As their faces turn dour in disdain and loathing, the cultural snobs can hardly contain their scathing repugnancy of my peculiar taste. When I excuse myself from the dinner table to go tinkle, the insults gush like Hollywood gossip columnists at a Kaffeeklatsch.

“What, does he think he is black?”
“Does he seriously equate that stuff to music?”
“He really thinks that black Hillbilly music is equal to Beethoven?”

Yes, I know that a twelve-bar blues is not exactly a symphony. I accept that the blues can be repetitive, simple and ethereal, but I see beauty in that. And yes, I understand that Popa John Creech is not Izaak Perlman’s equal and that Sonny Terry is not quite John Coltrane. I can tell the difference between the musical forms, but I don’t see a difference in value.

The truth is, they may be right. After all, what do I know about mistreating barrelhouse women, rocks for a pillow, sleeping in hollow logs, 44 pistols and black lightning? How can I profess an affinity for music recorded by the most oppressed people in our society expressing their anguish, hopes and dreams, and claim any part of it? A black student at my college once pointed out, rather condescendingly, “My grandfather listens to that shit”. Yeah, even black people don’t listen to that old blues music anymore. What does all this music recorded in the 1920s and ‘30s, songs about killings, debauchery, sex and hard times, have to do with me?

I am an immigrant from South Germany, not from Mississippi!

I am not black, blind or poor. I am supposed to have a cultural affinity for Bach, not Barbecue Bob. Anyway, more than once, the blues pundits and Afro-Centrists have told me that in order to truly “feel” the blues in your soul, you have to be black. They said that I could not play the blues harmonica with truehearted feeling and that only black people had the right to play the blues. That leaves me empty handed.
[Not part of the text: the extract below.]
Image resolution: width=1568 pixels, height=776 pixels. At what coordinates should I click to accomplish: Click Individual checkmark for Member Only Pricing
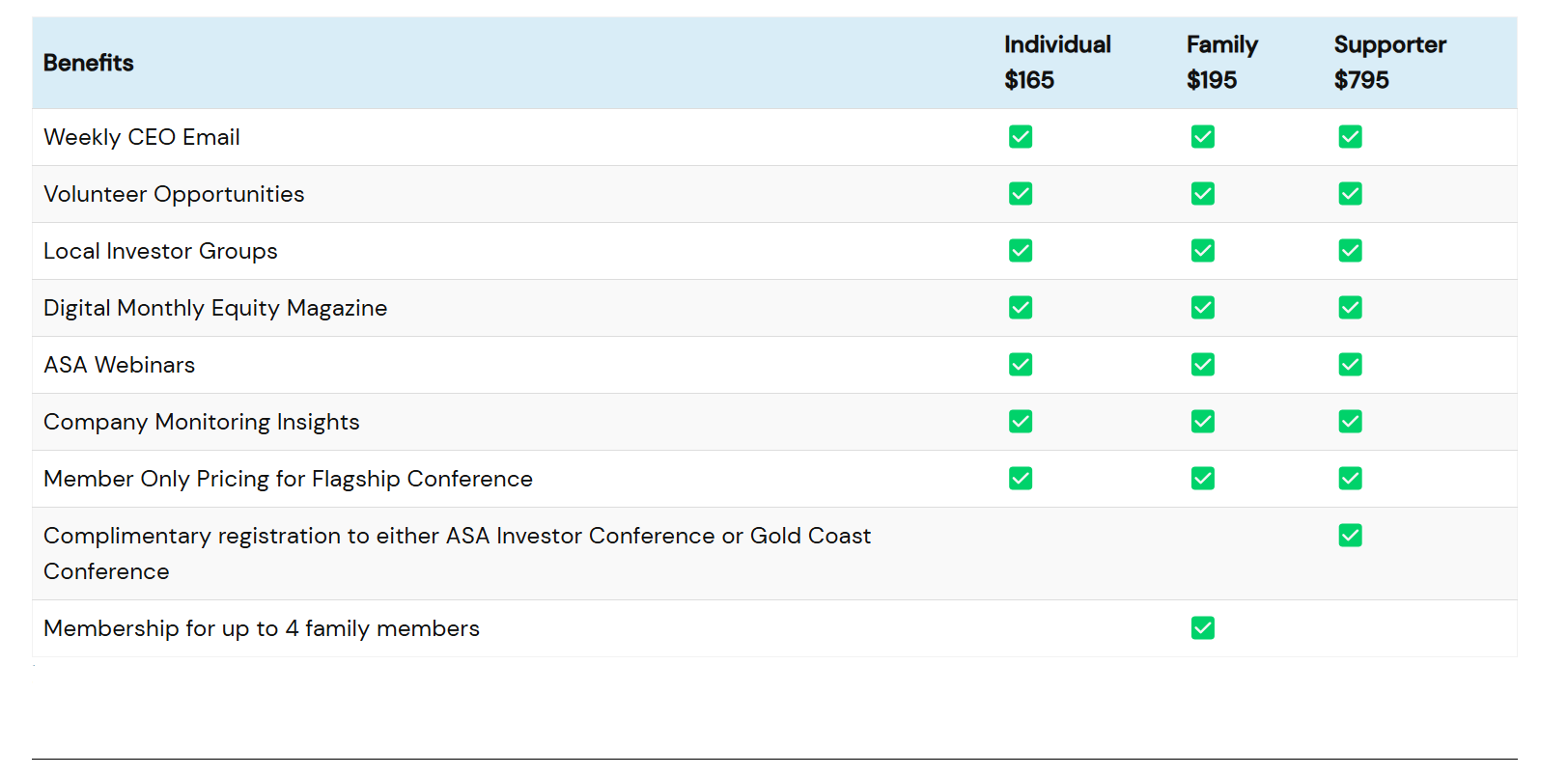coord(1020,479)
When people asked me: “How can you listen to that stuff?” the one answer I always had since I was fifteen years old was “Because it plucks the bass string of my soul and it tingles me right down to my toes.”

So what do I do now?

I’ll listen to Robert Johnson for the millionth time, and each time my heart fills with joy. It’s my music. I am an “upscale cultured white gentleman” and a bluesman – and I don’t care who knows it.